Image source, Getty Images
Image caption,

This year saw the fifth anniversary of the presidential plane crash in Smolensk in which Lech Kaczynski died

Law and Justice has traditionally looked to Washington in defence policy, and while it has promised to increase its own military spending to 2.5% of GDP, it would like to see Nato locate significant bases in Poland - an issue where Warsaw and Berlin differ.

Warsaw's already dire relations with Moscow are unlikely to improve. Poland's former President Lech Kaczynski, the identical twin of Law and Justice leader Jaroslaw Kaczynski, died in a plane crash in Smolensk, western Russia, in 2010.

Poland is still trying to get the plane wreckage back.

Although Mr Kaczynski has vowed not to seek revenge on his political opponents, there may be an attempt to conduct a final reckoning of the Smolensk tragedy.

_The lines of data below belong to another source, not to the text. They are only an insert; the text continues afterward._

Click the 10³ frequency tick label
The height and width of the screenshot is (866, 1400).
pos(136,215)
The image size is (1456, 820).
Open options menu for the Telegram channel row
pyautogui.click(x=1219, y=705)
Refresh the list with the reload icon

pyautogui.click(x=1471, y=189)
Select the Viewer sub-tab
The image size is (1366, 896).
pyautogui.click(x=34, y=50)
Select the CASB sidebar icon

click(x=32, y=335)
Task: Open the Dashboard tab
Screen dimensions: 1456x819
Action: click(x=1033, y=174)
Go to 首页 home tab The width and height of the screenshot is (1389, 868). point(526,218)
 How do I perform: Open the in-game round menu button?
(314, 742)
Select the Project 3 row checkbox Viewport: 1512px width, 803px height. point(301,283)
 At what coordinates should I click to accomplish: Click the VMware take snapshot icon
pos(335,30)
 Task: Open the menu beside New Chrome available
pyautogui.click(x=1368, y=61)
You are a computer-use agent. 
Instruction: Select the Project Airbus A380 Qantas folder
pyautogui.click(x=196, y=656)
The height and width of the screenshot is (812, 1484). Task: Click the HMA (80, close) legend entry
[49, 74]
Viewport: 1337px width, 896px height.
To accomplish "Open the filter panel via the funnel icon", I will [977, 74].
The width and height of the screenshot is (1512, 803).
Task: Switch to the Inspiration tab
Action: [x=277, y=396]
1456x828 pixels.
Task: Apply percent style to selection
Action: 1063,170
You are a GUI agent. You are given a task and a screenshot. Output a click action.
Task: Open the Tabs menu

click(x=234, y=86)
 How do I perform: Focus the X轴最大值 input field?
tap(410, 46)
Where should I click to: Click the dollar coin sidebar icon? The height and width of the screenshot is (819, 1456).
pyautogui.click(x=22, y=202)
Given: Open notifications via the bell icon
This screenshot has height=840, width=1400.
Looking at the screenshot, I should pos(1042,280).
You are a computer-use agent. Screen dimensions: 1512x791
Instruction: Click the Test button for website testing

Mr Kaczynski has actively encouraged wild conspiracy theories that the plane was brought down by a plot, not by pilot error as both the Russian and two Polish investigations have so far found.

Who holds power?

Finally, there is the question of power and where will it truly reside? After losing every election since 2007, Mr Kaczynski was shrewd enough to put up the moderate and unknown MEP Andrzej Duda as his candidate for president in May this year.

The tactic worked and he repeated it by nominating Beata Szydlo as candidate for prime minister. They are the fresh moderate faces of Law and Justice.

But the party is dominated by Mr Kaczynski and it is more than likely that he will be taking the important decisions facing the country in the coming years.